Federal Preemption and Clean Energy Floors

BY Jim Rossi & Thomas Hutton

Federal policies regarding renewable and clean energy often lack clear definition, are incomplete, and are scattered across multiple statutes and agencies. Yet at the same time, recent decisions of both federal agencies and courts have attributed a preemptive effect to federal statutes that threatens to hobble innovation in renewable and clean energy policy by subnational regulators. This approach channels the most impactful policies promoting clean and renewable energy toward subsidies from the federal fisc, rather than diverse policies undertaken independently by state and local governments or regional customers and suppliers.
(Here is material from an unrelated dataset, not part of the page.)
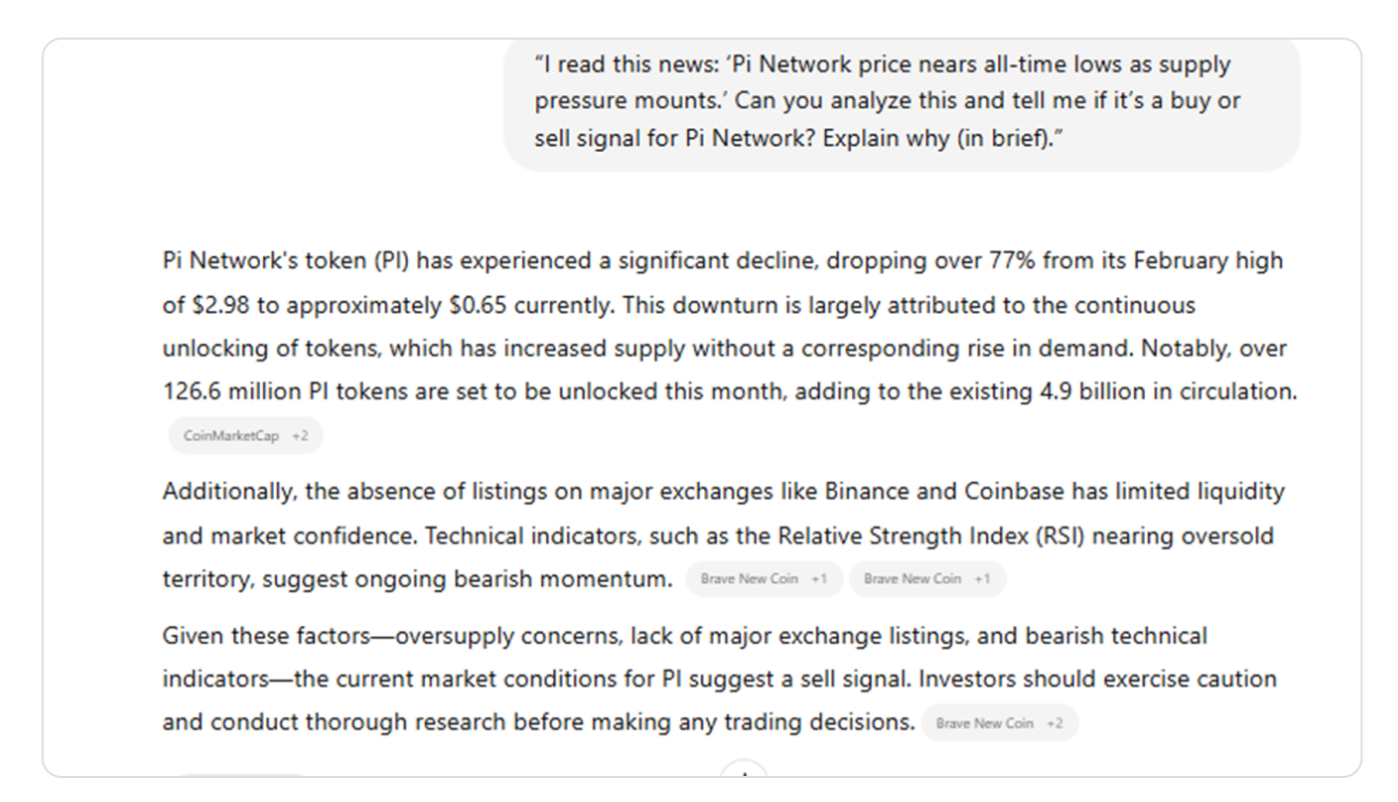Expand the +1 count on first Brave New Coin chip
Viewport: 1398px width, 802px height.
(x=818, y=579)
This Article argues that, contrary to many agency and judicial decisions, the text, structure, history, and purpose of key federal energy statutes do not require a singular approach to federalism in clean energy policy. Borrowing from environmental law, we plant a flag for a preemption approach that we call a “clean energy floor.” We show that clean energy floors are consistent with the structure, history, and purpose of federal energy legislation, including both New Deal and more modern statutes. As a normative matter, we also argue that a reading of federal energy statutes to incorporate regulatory floors is a good idea, to the extent that it allows federal and subnational energy regulators an opportunity to work together to overcome problems of fragmentation, stagnation and stalemate. This approach is especially well-suited for addressing important issues related to climate change and new technologies such as renewable energy and natural gas fracking, even absent new congressional action or completely defined federal policy. Our approach to what we call “energy federalism”—and as applied to subnational clean energy regulation, what we call “clean energy federalism”—also has some important implications for how courts should interpret other statutes in the regulatory contexts where federal and state authority are often perceived as substitutes for one another, such as healthcare.